Though she has left most of the “Utah stuff” to me, her regular “Sowing Clover” columns have gained wide attention. And her brilliant review/response to the recent publication of “Desert Cabal” became the most read Zephyr story of 2019. When somebody finally pointed out that the book was NOT a complicated tribute to Edward Abbey as it had been pitched, I was proud that the truth came from The Zephyr, and from Tonya.
And when she penned a tribute to the Basque sheepherders who once roamed the West, her article was shared on Facebook more times than any Zephyr story in our ten year FB history.
So..as of today, our “staff box” has changed. I am the “founding publisher,” but Tonya assumes the role of “publisher and managing editor.” I also serve as “senior editor,” whatever the hell that means. I still do cartoons and will still write and manage much of the content, though I’d be delighted if I didn’t have to pen any more “San Juan County” stories for a while! (To prove how hopeless that particular fantasy is, note the accompanying article in this issue. But…someday?)
I also want to devote more of my time to a couple of projects I keep moving to back burners. First, my book “Brave New West” Morphing Moab at the Speed of Greed,” was published by the University of Arizona Press in 2007. The first printing sold out but UAP chose to let the book go out of print. They said there were issues with the design and the cost of illustrations, and so ‘BNW’ faded away. After three years, the rights reverted to me.

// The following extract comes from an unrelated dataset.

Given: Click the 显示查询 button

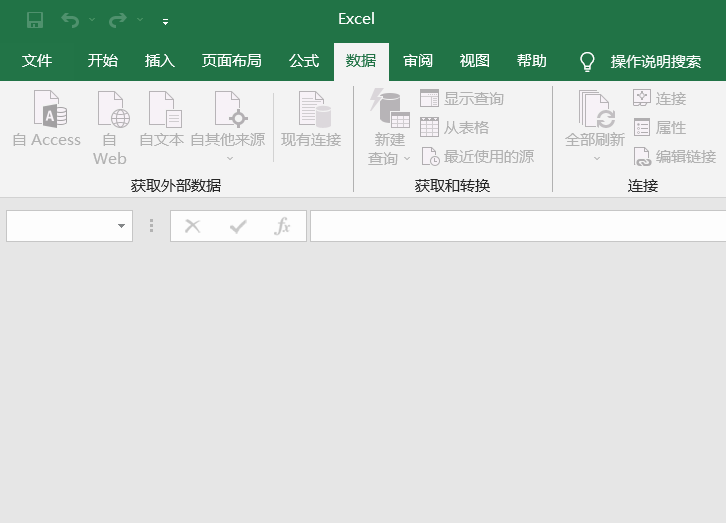Looking at the screenshot, I should pyautogui.click(x=462, y=99).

Now we have plans to move ahead with a revised and updated version that we intend to print ourselves. We are in fact considering a small publishing company of our own. We think, “Zephyr Blacklist Press” has a ring to it.
I want to go through the original manuscript, add a 2020 update at the end of each chapter and pen a new Introduction. What’s happened since 2007? A lot.

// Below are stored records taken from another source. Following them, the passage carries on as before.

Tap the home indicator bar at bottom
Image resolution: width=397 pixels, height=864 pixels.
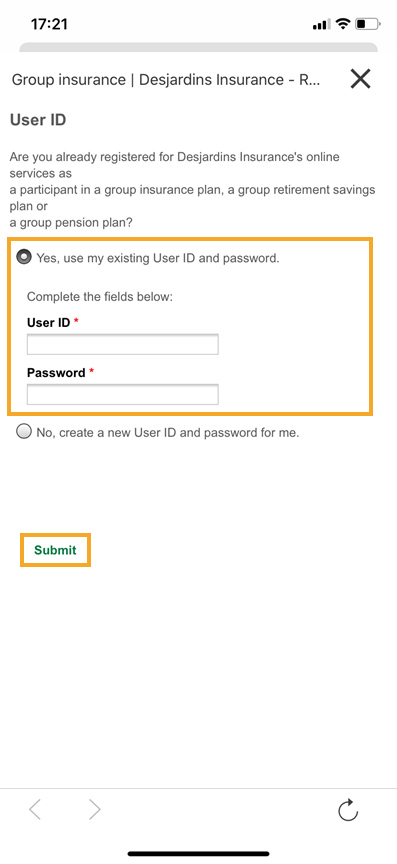(198, 854)
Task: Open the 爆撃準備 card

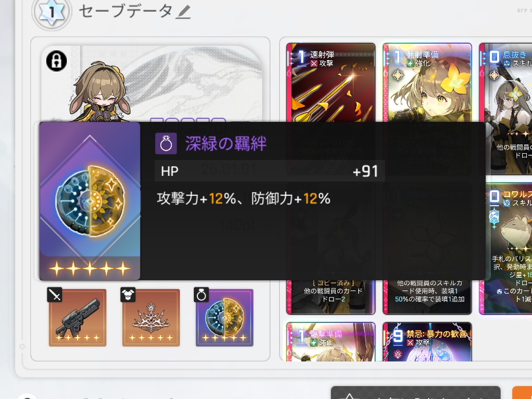Action: click(x=331, y=341)
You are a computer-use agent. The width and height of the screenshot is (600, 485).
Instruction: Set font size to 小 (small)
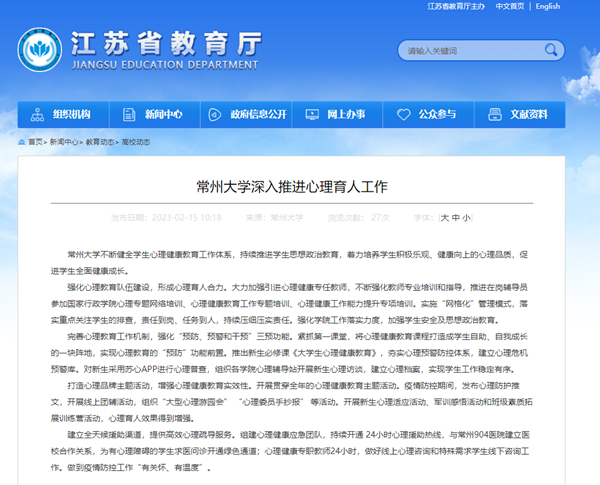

That’s why, if I can find the inner strength and discipline to even think about all that’s happened, especially since BNW and 2005, I’d like to write another book. Its working title is:
THE BEARS EARS BORG.
The subtitle could get a bit long for the page but it would run something like:
“Industrial Tourism, Money, the Media, the Manipulation, and the Assimilation of the American ‘New’ West”
The Monument story was a long time coming. For two decades, this publication has tried to raise awareness about the impacts of a runaway “Industrial Tourism” economy and the long-term transmogrification already being seen in Moab. We’ve reported the power and undue influence of the mega-wealthy, who often sit on the boards of directors of mainstream environmental organizations and control policies and objectives. And finally, there’s the alliance between the mainstream environmentalists and the recreation industry which began to take shape during a seldom mentioned gathering in 1998 called the “Wilderness Mentoring Conference,” which reshaped the movement’s future in ways we all continue to pay and suffer for, 25 years later.
But Bears Ears….
The Monument Show was, and continues to be, extraordinary. This massive propaganda campaign was based on misinformation, the manipulation and avoidance of basic facts, and downright fear mongering. The Show was executed, encouraged, and promoted with the enthusiastic compliance of a lockstepping local, regional, and national media.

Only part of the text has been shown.